Methods: This was a randomized clinical trial being conducted in a single pain center in Tehran. Twenty-six patients were allocated into two groups of 13, undergoing either PSIL-CESI or MIL-CESI. After confirmation of radiocontrast spread in the epidural space by fluoroscopic guidance, dexamethasone 8 mg and bupivacaine 0.125% in a volume of 5 ml were delivered to the epidural space. Evaluation of functional state and pain intensity before and 1 month after the procedure was accomplished using the neck disability index (NDI) and the numeric rating scale (NRS) respectively.
Results: Demographic and baseline characteristics of the cases showed no significant statistical difference. Improvements in the NDI and the NRS were observed in both groups; meanwhile, improvements were more pronounced in the PSIL-CESI group as compared to the MIL-CESI group (P<0.001). With the PSIL approach the ventral spread of radiocontrast was significantly higher (38%) than with the MIL approach (0.7%) (P<0.001). All patients in PSIL group showed radiocontrast spread ipsilateral to the painful side and all patients in the MIL group showed a midline distribution of radiocontrast.

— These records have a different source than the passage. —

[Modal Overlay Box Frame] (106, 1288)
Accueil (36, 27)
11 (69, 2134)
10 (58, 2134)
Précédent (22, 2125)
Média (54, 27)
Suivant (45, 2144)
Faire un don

Conclusion: PSIL-CESI provides superior pain relief and improvement of functional disability in patients with unilateral upper extremity radicular pain in comparison to the classic MIL-CESI.
Clinical trial registry: IRCT20180524039816N1.
Keywords: Epidural; Injections; Intervertebral disc disease; Pain management; Radiculopathy; Treatment outcome; Upper extremity.
Conflict of interest statement
The authors declared that there was no conflict of interest in this study.